Can Math Emerge

[from CanAnArchitectureEmerge]

As a RelationalWeenie, it is my view that it is very unlikely that "relational math" could "organically" or incrementally emerge through XP-like processes. If left to organic growth, you tend to end up with NavigationalDatabase-like structures, which I don't like, except maybe on a small scale. (See OoLacksMathArgument). Further, one would tend toward ReinventingTheDatabaseInApplication.

As a ChaoticWeenie?, it is my view that all math organically and incrementally emerged through evolutionary processes. All ideas (and brains) grow organically.

Do you consider math something that is invented or discovered?

[Is this a trick question? Of course math is discovered, since it is the language of explaining an already existing entity - that is, the Cosmos. It is not "invented," per se, but math's expression and symbology are created to match the existing pattern.]

Is this a trick question? Of course math is invented like any other language. We didn't find English lying under a rock, nor did we find mathematics.

[Hang on a sec - the question was about math per se, not about the expression of math. The nature of the physical relationships between numbers (two added to two still yields four, no matter how you express the relationship) always holds, independent of time and physical existence. The field of mathematics is an attempt to discover these relationships and express them in terminology that we do invent on the fly.]

Don't eat the menu. Mathematics is a set of languages that describe some real things and some imaginary things. There are numbers and relationships described by mathematics that are highly unlikely to occur anywhere outside a primate nervous system. The real world seems to be quantized in all dimensions (space, time, energy, matter, gravity, etc.), yet mathematics easily models continuums.

The real world doesn't look quantized in all dimensions. I am not aware of a decent model of quantum physics which uses quantized space and time, except as approximations. Energy is quantized under certain circumstances, but the quanta don't line up, so there is no base unit of energy that everything is restricted to.

All models built on Planck's constant imply quanta for time and space. The smallest unit of energy defines the shortest event duration. Multiply by the speed of light and obtain the smallest unit of distance. Energy is quantized under all circumstances.

[Concur. Mathematics is a pure theoretical science. There is no such thing as "2" and outside of mathematics "2" is an adjective not a noun, i.e., it cannot be acted upon a verb like plus. Addition, subtraction, multiplication, division, etc., are man-made concepts that we use to model the real world; they do not exist in the real world.]

Nonsense. The "twoness" of the of the sun and moon, the "threeness" of the sun, moon and earth, etc., were there (albeit undescribed) before man existed, so we certainly didn't invent them, just the means of studying them.

Nonsense yourself. The sun and moon have no more "twoness" than the sun and a booger. We categorize them as "circles we can see in the sky" and say they are two members of that category, but we created the category and we put them in it.

Nonsense again.

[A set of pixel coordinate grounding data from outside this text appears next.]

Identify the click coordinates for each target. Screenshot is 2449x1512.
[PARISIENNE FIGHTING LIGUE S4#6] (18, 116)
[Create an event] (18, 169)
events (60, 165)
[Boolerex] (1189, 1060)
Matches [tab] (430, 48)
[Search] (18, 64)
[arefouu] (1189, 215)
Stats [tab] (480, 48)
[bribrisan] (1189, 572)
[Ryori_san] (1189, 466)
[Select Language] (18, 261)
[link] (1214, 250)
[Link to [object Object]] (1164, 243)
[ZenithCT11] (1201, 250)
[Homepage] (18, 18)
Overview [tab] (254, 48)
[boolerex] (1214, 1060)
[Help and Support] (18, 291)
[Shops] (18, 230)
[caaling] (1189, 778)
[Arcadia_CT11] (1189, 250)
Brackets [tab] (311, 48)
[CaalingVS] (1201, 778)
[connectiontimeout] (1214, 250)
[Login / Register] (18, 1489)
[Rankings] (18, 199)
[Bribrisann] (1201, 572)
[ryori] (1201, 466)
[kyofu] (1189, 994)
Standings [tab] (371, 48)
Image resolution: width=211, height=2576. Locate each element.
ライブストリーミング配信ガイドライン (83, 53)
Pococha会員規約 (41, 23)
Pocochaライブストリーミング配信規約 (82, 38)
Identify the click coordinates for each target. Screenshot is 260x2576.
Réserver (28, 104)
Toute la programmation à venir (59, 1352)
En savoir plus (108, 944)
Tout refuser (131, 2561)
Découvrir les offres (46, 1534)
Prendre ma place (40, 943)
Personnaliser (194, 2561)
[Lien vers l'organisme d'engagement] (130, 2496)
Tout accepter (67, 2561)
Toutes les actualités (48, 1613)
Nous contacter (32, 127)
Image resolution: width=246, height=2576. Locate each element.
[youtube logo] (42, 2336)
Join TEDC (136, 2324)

Booger would do fine. No more "twoness", no less "twoness", but the same "twoness". It's only the quantity that counts, not what they are, nor whether the combination has been thought of by someone.

But quantity depends on labels we create and apply. Every booger is unique, yet we're able to ignore their uniqueness and pretend they belong to a set. Without set membership everything's unique, "oneness". There is no essential "twoness" locked inside the sun and every booger, or inside every booger pair, or inside every possible pairing of combinations of particles, waiting for a mathematician to release it. Mathematicians assign "twoness" to sets they dream up.


Relational did evolve. De facto. It's expression was simple enough, use associative lookup instead of location lookup. File 'names' were doing this already, it just needed applying in a more general sense of querying. All the relational math came along after the fact, as usual.